If H. Pylori has been confirmed as the cause of the ulcer, antibiotics regimen is the treatment of choice involving a combination of potent antibiotics.
For causes of ulcer aside, H. Pylori infection, the use of proton pump inhibitors like omeprazole and rabeprazole are indicated. Antacid like mixed magnesium and aluminium salts may also be prescribed.
It is important for the patient to stop any current use of NSAIDs and desist from them. Alcohol intake and smoking should be advised against.
- Gastrointestinal bleeding : is the most common complication and occurs when the ulcer erodes the blood vessels on the mucosal wall such as the gastrointestinal artery. This sudden large bleeding can be life threatening.

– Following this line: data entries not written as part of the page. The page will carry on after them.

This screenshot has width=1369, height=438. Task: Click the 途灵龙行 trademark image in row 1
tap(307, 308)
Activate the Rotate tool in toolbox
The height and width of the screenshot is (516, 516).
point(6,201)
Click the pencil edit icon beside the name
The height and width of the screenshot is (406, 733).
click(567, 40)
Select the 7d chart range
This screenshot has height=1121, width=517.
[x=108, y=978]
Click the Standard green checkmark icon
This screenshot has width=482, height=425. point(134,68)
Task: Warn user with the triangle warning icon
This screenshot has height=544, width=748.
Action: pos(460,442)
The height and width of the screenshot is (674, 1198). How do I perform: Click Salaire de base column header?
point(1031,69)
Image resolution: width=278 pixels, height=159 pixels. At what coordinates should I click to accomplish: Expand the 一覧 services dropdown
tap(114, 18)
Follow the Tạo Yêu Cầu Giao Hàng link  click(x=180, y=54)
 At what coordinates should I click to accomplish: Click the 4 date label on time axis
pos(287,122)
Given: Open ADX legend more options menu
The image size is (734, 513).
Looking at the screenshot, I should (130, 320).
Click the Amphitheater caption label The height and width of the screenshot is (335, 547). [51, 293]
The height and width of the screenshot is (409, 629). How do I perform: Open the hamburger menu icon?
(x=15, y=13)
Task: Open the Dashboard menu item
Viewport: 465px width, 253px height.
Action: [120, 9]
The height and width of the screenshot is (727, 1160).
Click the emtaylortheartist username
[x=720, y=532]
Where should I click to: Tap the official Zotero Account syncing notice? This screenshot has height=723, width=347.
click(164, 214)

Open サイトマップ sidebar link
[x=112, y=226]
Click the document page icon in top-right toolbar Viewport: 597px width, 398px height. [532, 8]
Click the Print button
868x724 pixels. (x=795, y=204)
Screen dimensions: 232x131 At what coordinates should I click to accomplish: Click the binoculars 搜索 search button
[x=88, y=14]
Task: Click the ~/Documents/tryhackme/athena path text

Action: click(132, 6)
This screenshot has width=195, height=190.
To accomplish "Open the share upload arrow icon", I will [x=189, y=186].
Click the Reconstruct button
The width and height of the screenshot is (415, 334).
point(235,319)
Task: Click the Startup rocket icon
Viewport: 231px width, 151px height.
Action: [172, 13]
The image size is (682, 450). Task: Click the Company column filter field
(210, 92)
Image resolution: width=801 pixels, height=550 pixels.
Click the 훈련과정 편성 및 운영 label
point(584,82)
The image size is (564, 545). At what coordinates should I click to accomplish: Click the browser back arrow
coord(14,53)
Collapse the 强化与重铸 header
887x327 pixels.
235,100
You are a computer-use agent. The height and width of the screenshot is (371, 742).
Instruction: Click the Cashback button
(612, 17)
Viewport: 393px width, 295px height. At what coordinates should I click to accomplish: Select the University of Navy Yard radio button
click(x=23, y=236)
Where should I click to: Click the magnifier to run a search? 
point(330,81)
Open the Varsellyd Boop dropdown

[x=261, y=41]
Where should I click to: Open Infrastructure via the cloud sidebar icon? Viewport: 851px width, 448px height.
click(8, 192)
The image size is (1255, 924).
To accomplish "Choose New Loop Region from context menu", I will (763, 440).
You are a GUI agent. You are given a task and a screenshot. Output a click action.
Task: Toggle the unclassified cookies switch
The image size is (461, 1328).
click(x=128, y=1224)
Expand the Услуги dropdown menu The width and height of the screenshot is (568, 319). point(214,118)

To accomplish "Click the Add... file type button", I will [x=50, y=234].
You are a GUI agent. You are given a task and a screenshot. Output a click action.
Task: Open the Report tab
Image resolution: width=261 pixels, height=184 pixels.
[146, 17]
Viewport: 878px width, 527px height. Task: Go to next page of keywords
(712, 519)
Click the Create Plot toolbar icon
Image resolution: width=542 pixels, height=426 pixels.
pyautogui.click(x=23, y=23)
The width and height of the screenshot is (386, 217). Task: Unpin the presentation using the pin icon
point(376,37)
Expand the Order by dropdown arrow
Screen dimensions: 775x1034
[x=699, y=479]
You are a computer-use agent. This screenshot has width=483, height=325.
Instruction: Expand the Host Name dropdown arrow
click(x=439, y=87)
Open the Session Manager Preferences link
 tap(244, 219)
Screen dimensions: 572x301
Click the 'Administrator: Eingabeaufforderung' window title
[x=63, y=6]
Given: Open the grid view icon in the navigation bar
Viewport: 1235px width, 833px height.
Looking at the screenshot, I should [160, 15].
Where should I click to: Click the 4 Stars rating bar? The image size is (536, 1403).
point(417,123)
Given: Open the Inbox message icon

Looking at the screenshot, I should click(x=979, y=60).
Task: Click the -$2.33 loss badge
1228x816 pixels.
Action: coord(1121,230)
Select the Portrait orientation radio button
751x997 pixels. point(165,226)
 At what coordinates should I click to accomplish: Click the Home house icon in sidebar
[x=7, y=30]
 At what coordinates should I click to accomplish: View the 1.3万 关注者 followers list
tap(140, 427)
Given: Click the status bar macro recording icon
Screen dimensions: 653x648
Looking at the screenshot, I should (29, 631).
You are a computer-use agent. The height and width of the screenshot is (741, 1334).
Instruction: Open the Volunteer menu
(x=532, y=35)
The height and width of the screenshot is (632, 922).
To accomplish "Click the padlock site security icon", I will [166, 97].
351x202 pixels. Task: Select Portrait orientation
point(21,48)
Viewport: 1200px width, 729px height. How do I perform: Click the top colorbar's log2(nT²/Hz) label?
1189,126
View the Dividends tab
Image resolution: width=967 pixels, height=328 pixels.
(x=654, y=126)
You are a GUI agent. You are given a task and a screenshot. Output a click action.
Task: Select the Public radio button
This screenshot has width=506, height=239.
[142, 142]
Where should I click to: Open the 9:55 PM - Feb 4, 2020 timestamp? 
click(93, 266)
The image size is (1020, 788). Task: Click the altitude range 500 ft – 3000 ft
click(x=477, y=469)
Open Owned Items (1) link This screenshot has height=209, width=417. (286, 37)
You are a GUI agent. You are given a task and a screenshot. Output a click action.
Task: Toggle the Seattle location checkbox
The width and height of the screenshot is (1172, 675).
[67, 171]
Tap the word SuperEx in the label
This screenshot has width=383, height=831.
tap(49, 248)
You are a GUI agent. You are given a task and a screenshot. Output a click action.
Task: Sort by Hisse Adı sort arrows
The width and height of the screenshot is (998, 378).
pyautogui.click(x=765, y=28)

- Perforation : A hole in the wall if the guy can result if the ulcers are left untreated. Erosion if the gastrointestinal wall can lead to a spillage of the stomach or intestinal content into the abdominal cavity which can result in peritonitis.
- Penetration : This is a form of perforation in which the hole created continues and the ulcer eats into adjacent organs like liver and pancreas.
- Gastric outlet obstruction : is the narrowing of the pyloric canal by scarring and swelling of the gastric Antrum and duodenum due to peptic ulcers. The person presents with severe vomiting without bile.
- Cancers : is included in the differential diagnoses and elucidated by biopsy. H. Pylori makes it 3 to 4 times more likely to develop stomach cancer from stomach ulcers.